Ultimately, despite the Shah’s grave concerns of Chinese Communist influence not only in his own country, but throughout Southeast Asia, Pakistan, and elsewhere, the Shah’s Iran and China established normal and diplomatic ties in the 1970s.  The warming relationship culminated in a state visit to Iran by Chinese Premier and Communist Party Chairman Hua Guofeng in 1978.

After the revolution, China recognized the new regime within days, a symbol of China’s willingness to continue to grow its influence in Iran despite a completely new political order run by religious extremists for whom China would normally have little tolerance. Although the new revolutionary government in Iran was slow to respond to the Chinese overtures, over time, the relationship grew, and today it is important to China and critical to Iran.

Today, Chinese and Iranian trade is based on everything from energy to arms, from nuclear technologies to Chinese infrastructure investment in Iran, from sunflowers to hijabs. China states that it will maintain its trading relationship with Iran, while at the same time fulfilling its “international obligations.”

Iranian nationals live in Yiwu, Zhejiang province, the largest small commodities wholesale market in the world, under special residency terms shared with a large population of other mostly Middle Eastern and Central Asian expatriates. Dedicated freight trains laden with containers full of Chinese exports go directly from Yiwu to Iran to support the trade link.

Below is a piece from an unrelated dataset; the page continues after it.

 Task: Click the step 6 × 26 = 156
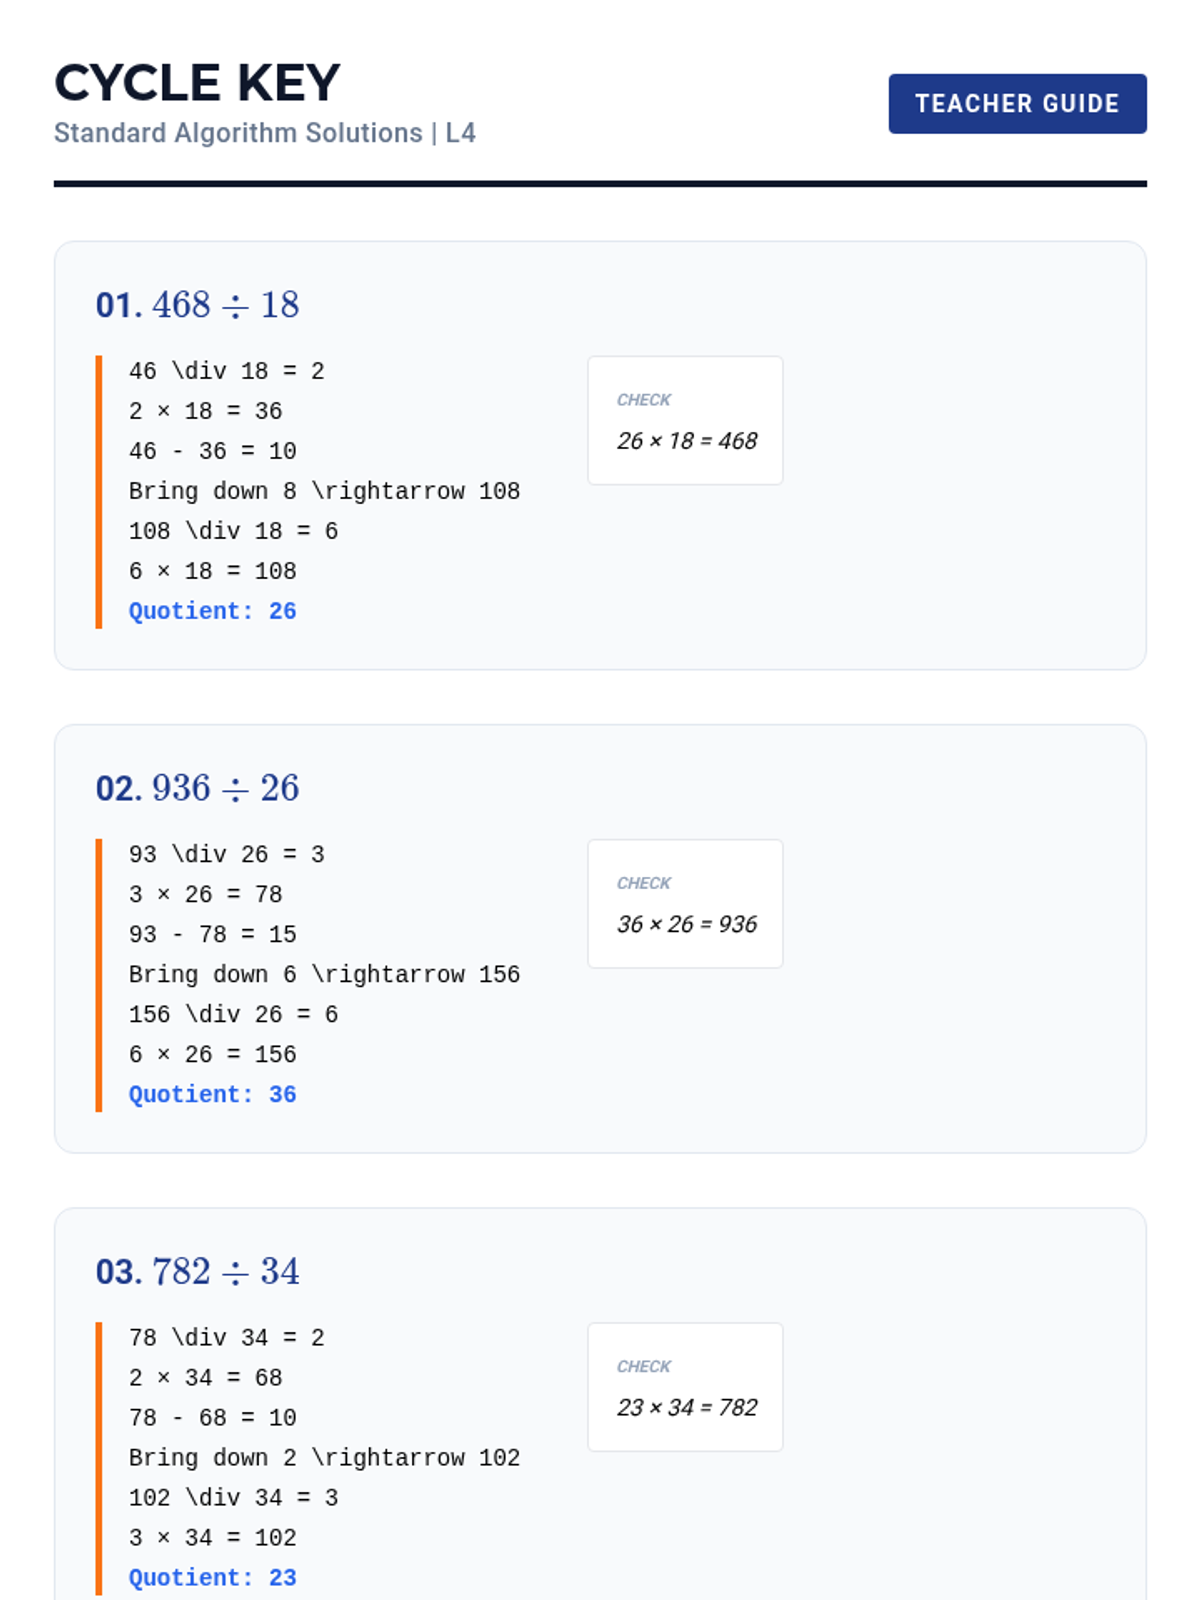pyautogui.click(x=212, y=1054)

Hotels in Yiwu are known to warn the rare visiting American to not disclose their nationality, in fear that the knowledge would incite Iranian guests to cause incidents, or worse.

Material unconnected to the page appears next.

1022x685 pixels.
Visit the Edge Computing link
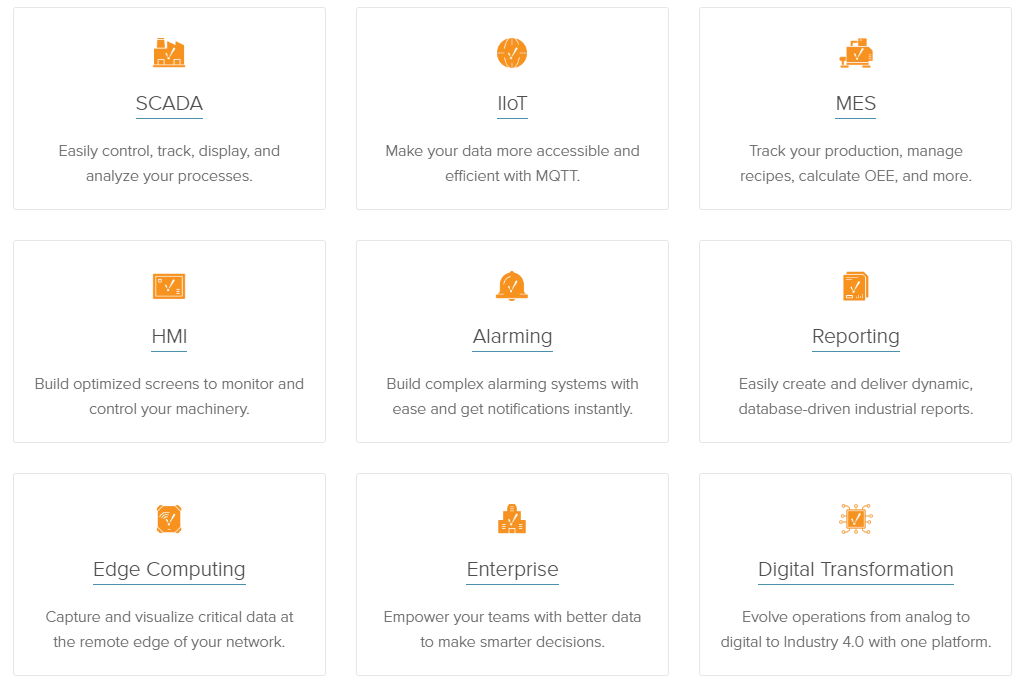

China imports approximately 10 percent of its oil from Iran. It considers Iran to be a strategic partner in its Belt and Road Initiative.  Minerals and natural resources on Iran’s side complement the financing and infrastructure projects which China provides.

And, of course, a steady stream of Iranian engineers has been in and out of China for decades, collaborating with the Chinese on chemical and nuclear technologies.

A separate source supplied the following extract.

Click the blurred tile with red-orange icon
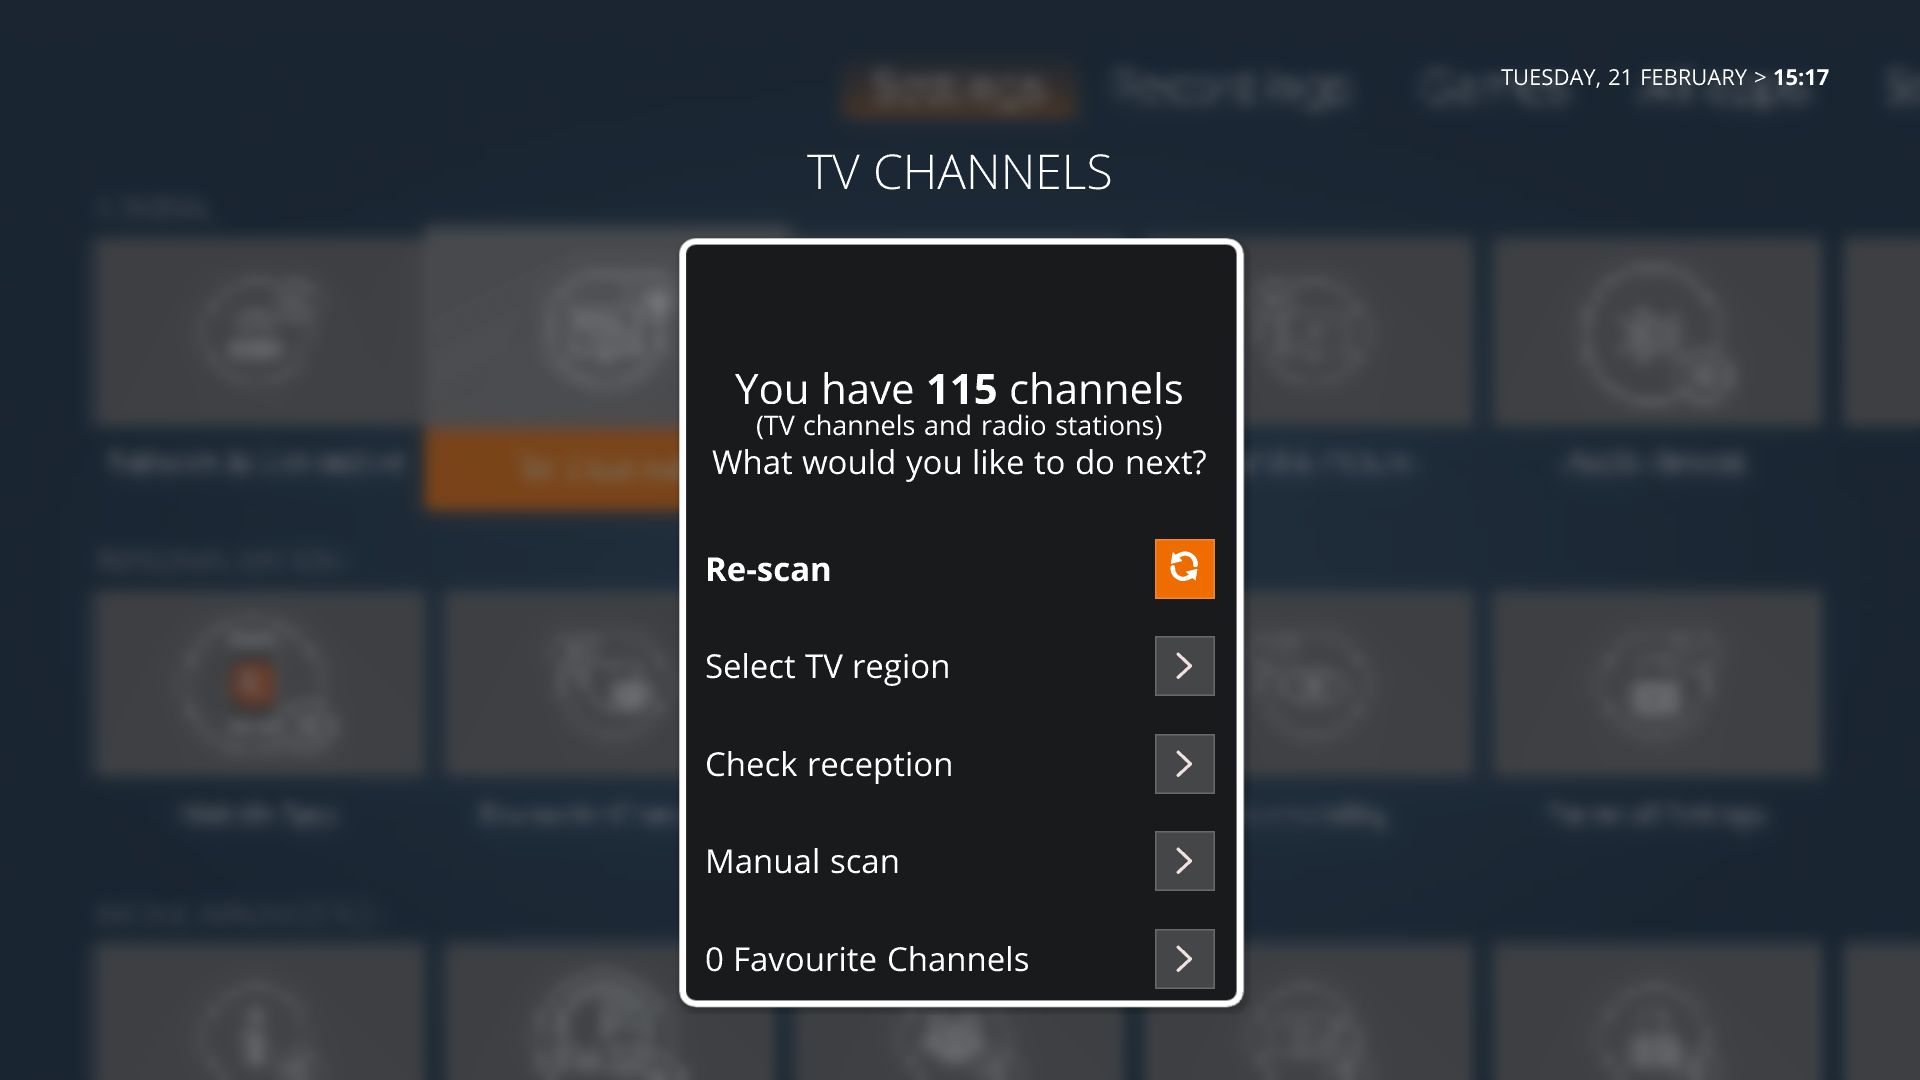 click(x=259, y=710)
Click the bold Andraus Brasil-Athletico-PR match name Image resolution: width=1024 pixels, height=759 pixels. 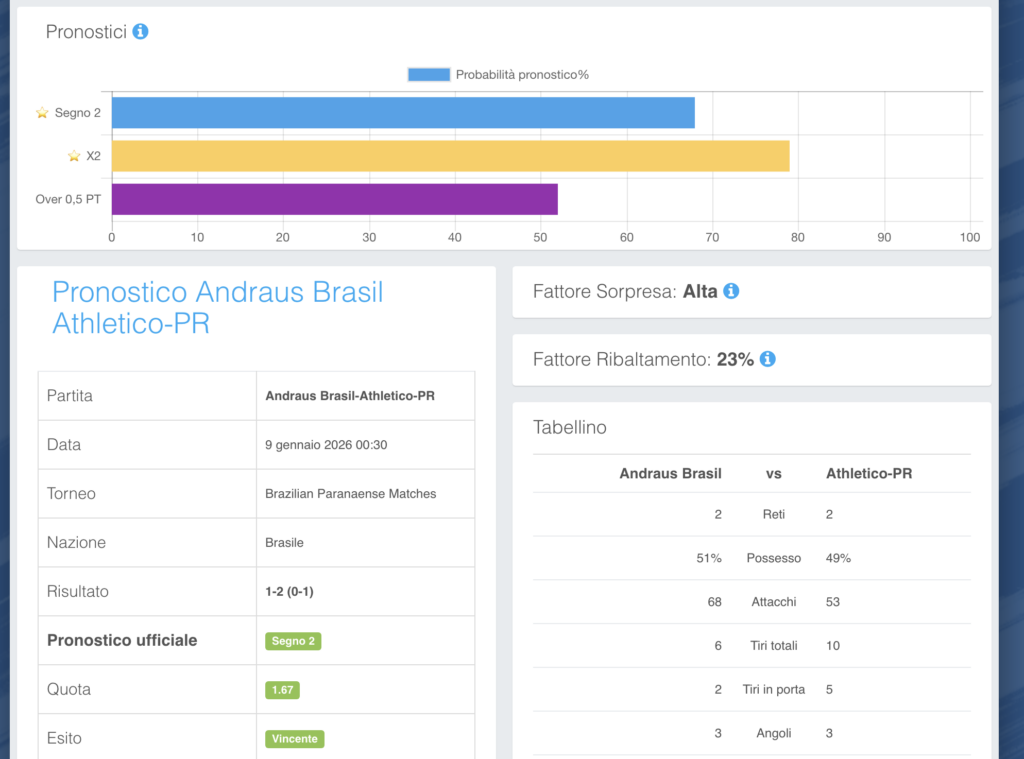[x=349, y=396]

The China-Iran relationship, although beneficial for both sides, is nonetheless a curious one, particularly from the Iranian side, which is more ideologically motivated than the practical, transactional Chinese. It can be conjectured that while opposing communism, the mullahs, many of whom were imprisoned during the Shah’s tenure alongside members of the Communist Party of Iran, the Tudeh, may have sensed that a strategy rewarding the enemy of their enemy was in their interests. If the Shah’s instincts were right, and the Chinese Communist Party had influence in an attempt on his life, as well as in converting Iranian students to subvert the Shah’s rule, a discontent later leveraged by the mullahs, then from their point of view, a relationship with China for mutually opportunistic needs becomes possible.

The Shah is long gone, but the Chinese Communist Party is not. China has been able to translate its early efforts to influence Iranian students into its current position as Iran’s most important trading partner, and a strategic one for China’s own goals in the Middle East as a whole. Now, however, China must choose again and decide where its long-term interests really lie. Is it in protecting a regime with whom its closest ideological stance is probably a mutual dislike and distrust of the West, or is it with the modern world of nations committed to rule of law, protection of citizens’ rights, and peace and progress for humanity?